Using shell commands, these commands can have a little complexity, but once you start getting much complexity, you find yourself writing a script file using bash, or perhaps even php, python or some other language, or even creating a custom compiled executable. A common location for these scripts is often the bin directory of the user, or a system-wide directory such as /usr/local/bin. And one nice thing about these scripts is that you can get really complex, with fire redirection, pipelines, supplied input and anything else allowed by the language chosen. 

But the drawback of using cron... where did you put the command, and just exactly what was the command you run to do the task. With one host, this is bad enough, but when you might run the command from any one of multiple hosts, such as when you are cloning a database where it might be run on an admin server, or either of the source or destination database server, it gets a bit more involved.

And another drawback is securely authenticating any commands which might require things like SSH keys, passwords, etc. You generally end up creating a dedicated, unencrypted SSH key, or use a file such as .netrc to store the username and password in plaintext. And if you are lucky, you might find yourself able to use a file such as .mylogin.cnf, where a program such as mysql_config_editor is used to store the credentials in a relatively secure fashion.

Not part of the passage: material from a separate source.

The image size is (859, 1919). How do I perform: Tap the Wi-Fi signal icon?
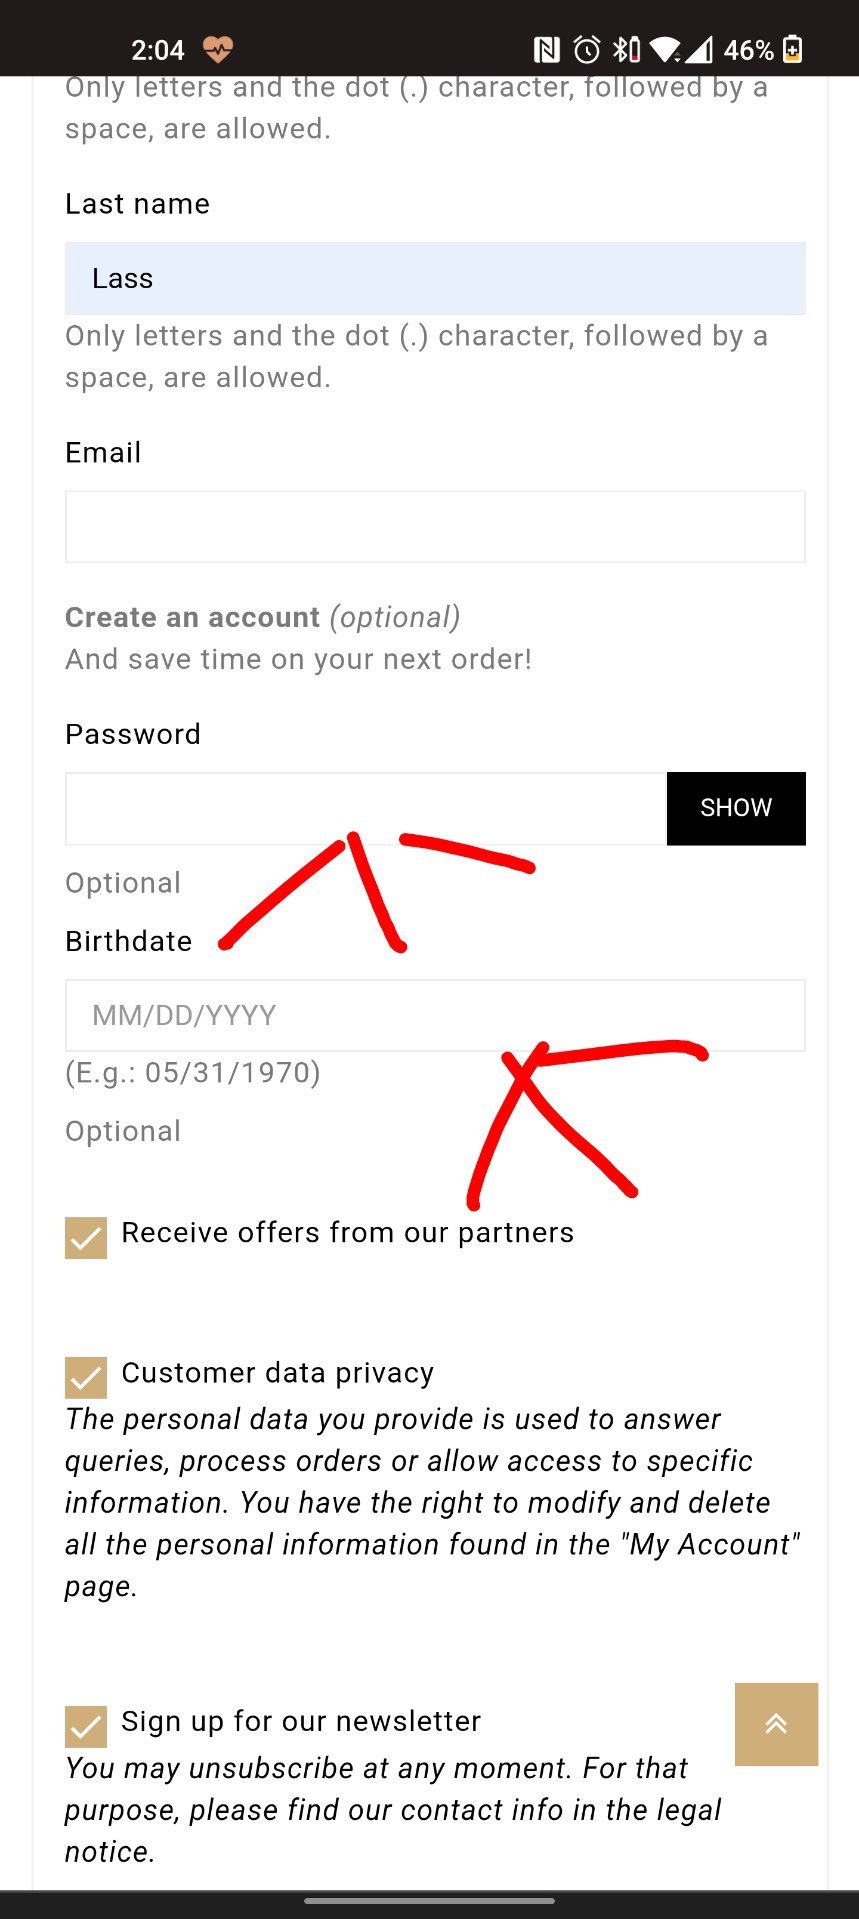(x=664, y=49)
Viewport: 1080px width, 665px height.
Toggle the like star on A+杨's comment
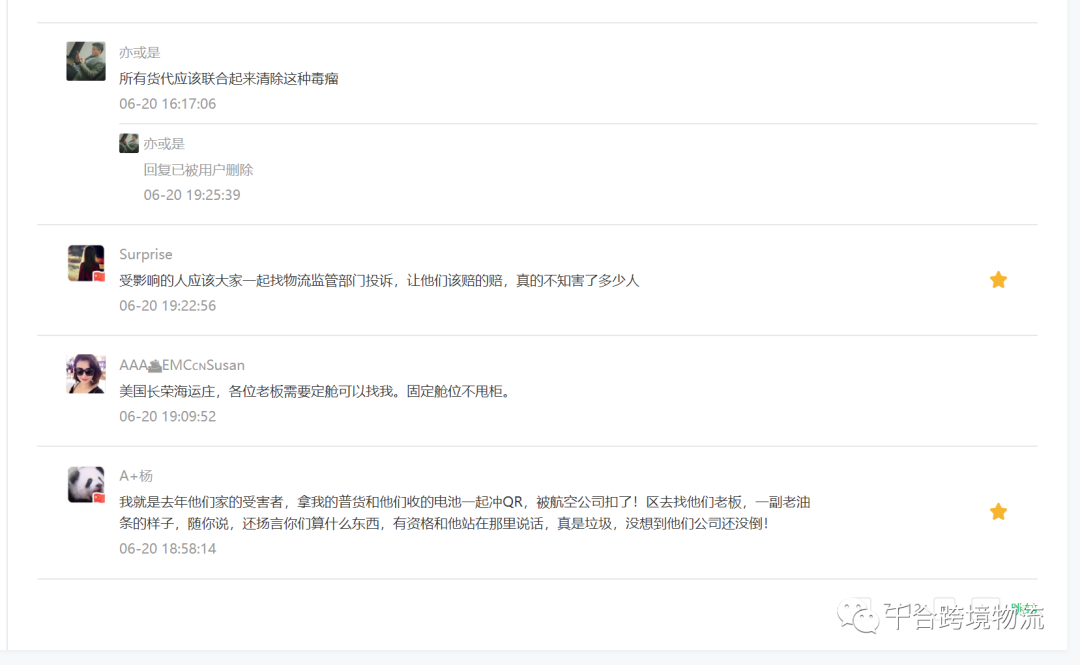(998, 511)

Jenkins, on the other hand, may have one master server and several slave servers, but you can see all the jobs in one place. And while a pipeline follows a special format and is limited to a certain degree as to what shell commands you can execute. For example, in a regular shell script, you might do the following:

psql --user=myuser --host=mydbserver mydatabase <<EOD
SELECT * FROM sometable;
DELETE FROM sometable WHERE "timestamp" < INTERVAL '30 days'; 
VACUUM FULL sometable;
EOD

in a Jenkins pipeline, you have to use an echo command and pipe that into the psql command, which gets complicated when you want more than a single command. However, you can always work around this by writing a script just like you would for execution by cron, and have something like the following, which shows a full Jenkins pipeline, complete with using a SSH key to remotely execute:

pipeline {
    agent any;
    
    stages {
        stage('Clone database from server1 to server2') {
            steps {
	            sshagent(credentials: ['jenkins-ssh']) {
    	            sh '''
            	        ssh root@server1 '/usr/local/bin/clone-database'
                    '''
                }
            }
        }
    }
}

You are still limited to using methods such as .netrc or .pgpass file on the remote server in this simple example due to the script being remotely executed, but a more complicated pipeline could potentially provision that file or a script file temporarily to allow using secrets on that remote host. Or a more complex solution would be to setup a Jenkins agent on the node and specify that agent.

One last advantage to Jenkins is that with a little bit of work, I can have authenticated user accounts on the Jenkins server, and grant access to jobs based on roles or individual users, as well as restricting access to secrets which those jobs may use. That way, you need not give out general access to the machines or services involved.

Between these two solutions, if it is possible that I might want to run the task on demand in between scheduled runs, I often lean towards Jenkins, with the exception of running Ansible playbooks, since the playbooks are located in a central location, and I can quickly use shell  history tricks like !! to repeat the run over and over.